If so this would make Bonsai's stetement look like:

The one thing the universe is thick with from one end to the other is change.

Is suppose that undisputable :) escept for where its is 0K. There, nothing happens - still there is something there.

This is probably me repeating myself... :-/

//

Maybe I should rephrase it a bit.

We talk about distances between objects, but a better view is that there is time between objects. If you want to minimize the difference in time between to objects you have to move them together and that takes energy - a lot of it. Conversely, to move them apart, also a lot of energy.

So if I have two stationary objects and the relative time between the two is changed (let’s say wrt a third observer object), one or both will have moved.

My postulate is that time is elastic (dilation) that this may be the mechanism that allows energy to be transmitted through a vacuum - it is a change, or differential from ‘local’ time.

The treacle thing was simply an analogy to indicate that it’s not some ethereal force.

You need a lot of energy to change the relative time between objects. When we talk about space being empty it isn’t because there’s time differences between stuff and that’s how energy propagates through space - it’s simply a wave where the time is different to the existing local time that it passes through.

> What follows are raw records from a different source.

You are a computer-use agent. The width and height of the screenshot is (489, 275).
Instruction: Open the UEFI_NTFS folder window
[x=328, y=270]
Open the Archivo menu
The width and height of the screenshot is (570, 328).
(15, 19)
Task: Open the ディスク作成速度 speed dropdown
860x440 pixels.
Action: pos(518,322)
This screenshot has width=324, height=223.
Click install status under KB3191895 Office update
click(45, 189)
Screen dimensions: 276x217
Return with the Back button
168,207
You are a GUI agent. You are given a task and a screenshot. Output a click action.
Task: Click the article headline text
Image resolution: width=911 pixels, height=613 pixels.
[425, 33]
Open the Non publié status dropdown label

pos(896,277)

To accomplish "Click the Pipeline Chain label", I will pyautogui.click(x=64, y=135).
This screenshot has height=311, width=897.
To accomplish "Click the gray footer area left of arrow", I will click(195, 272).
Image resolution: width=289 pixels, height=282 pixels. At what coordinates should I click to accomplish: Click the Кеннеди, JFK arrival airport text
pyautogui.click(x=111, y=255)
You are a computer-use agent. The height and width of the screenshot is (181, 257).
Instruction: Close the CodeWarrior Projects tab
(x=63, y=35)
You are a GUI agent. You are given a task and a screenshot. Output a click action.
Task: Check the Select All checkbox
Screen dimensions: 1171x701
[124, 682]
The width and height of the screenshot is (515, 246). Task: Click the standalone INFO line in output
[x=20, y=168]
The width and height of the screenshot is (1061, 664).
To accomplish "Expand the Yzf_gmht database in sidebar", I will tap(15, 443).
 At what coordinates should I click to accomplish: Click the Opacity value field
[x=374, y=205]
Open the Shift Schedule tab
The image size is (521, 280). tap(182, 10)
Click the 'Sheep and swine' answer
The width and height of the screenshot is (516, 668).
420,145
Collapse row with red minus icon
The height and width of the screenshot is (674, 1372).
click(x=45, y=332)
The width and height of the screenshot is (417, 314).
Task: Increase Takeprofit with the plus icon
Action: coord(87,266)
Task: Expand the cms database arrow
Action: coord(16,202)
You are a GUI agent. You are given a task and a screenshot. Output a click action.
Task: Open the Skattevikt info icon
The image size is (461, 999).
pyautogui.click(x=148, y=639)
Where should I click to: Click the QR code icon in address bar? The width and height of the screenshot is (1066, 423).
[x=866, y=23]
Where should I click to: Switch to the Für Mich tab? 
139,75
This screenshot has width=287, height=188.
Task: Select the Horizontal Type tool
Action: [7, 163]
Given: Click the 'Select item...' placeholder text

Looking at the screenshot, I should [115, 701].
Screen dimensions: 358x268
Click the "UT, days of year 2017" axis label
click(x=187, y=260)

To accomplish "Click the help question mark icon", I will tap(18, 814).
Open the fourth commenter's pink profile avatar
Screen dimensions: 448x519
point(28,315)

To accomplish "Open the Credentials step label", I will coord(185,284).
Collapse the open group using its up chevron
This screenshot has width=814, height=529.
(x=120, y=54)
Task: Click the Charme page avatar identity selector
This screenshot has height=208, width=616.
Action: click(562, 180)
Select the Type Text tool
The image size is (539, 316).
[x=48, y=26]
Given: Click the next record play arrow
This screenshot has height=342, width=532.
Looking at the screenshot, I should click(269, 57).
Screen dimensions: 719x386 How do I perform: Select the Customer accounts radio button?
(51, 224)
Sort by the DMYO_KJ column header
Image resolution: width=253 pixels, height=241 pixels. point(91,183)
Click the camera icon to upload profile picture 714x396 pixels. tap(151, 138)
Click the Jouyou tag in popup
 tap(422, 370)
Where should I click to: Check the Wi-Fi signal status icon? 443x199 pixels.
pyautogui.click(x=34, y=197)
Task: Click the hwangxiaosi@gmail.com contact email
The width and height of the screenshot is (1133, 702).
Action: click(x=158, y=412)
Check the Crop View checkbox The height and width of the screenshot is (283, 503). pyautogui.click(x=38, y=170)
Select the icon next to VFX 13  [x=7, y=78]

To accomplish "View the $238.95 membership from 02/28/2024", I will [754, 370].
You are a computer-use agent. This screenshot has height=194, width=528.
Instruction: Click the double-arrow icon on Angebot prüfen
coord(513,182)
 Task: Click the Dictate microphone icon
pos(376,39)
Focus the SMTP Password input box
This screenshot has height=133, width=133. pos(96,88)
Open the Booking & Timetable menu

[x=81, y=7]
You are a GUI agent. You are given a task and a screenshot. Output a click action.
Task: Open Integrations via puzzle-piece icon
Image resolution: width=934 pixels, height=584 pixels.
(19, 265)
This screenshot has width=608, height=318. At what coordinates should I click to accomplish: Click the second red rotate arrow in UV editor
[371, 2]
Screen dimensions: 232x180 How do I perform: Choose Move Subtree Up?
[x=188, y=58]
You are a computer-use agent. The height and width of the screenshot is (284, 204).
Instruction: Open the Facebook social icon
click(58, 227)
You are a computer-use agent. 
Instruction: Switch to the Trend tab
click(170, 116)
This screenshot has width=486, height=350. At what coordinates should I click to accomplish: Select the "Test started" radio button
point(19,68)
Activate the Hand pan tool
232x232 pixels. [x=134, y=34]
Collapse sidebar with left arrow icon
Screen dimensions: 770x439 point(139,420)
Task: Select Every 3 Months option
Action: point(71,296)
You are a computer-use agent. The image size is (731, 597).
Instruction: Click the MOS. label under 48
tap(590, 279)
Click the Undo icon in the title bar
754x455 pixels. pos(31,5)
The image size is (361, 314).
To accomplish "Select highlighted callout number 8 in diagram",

Maybe this links to entropy. You cannot change the energy of anything (kinetic, nuclear etc) without involving time (‘passing through time’ I think someone here posted a while back) and perhaps this is why the universe is expanding - all this energy that’s is dissipating through physical processes is actually producing time - it’s not some human creation, but an emergent property of energy. We talk about the universe expanding as if it’s a distance thing, but it’s better to view it as a time thing. If you produce or create time, you push things apart (local gravitational effects notwithstanding).

(The standard meter for measuring time between objects is the speed of light. We talk about mm or other close distances in terms of distance, but it’s all actually how long it takes light to travel that distance. We use LY for very large distances because it’s convenient.)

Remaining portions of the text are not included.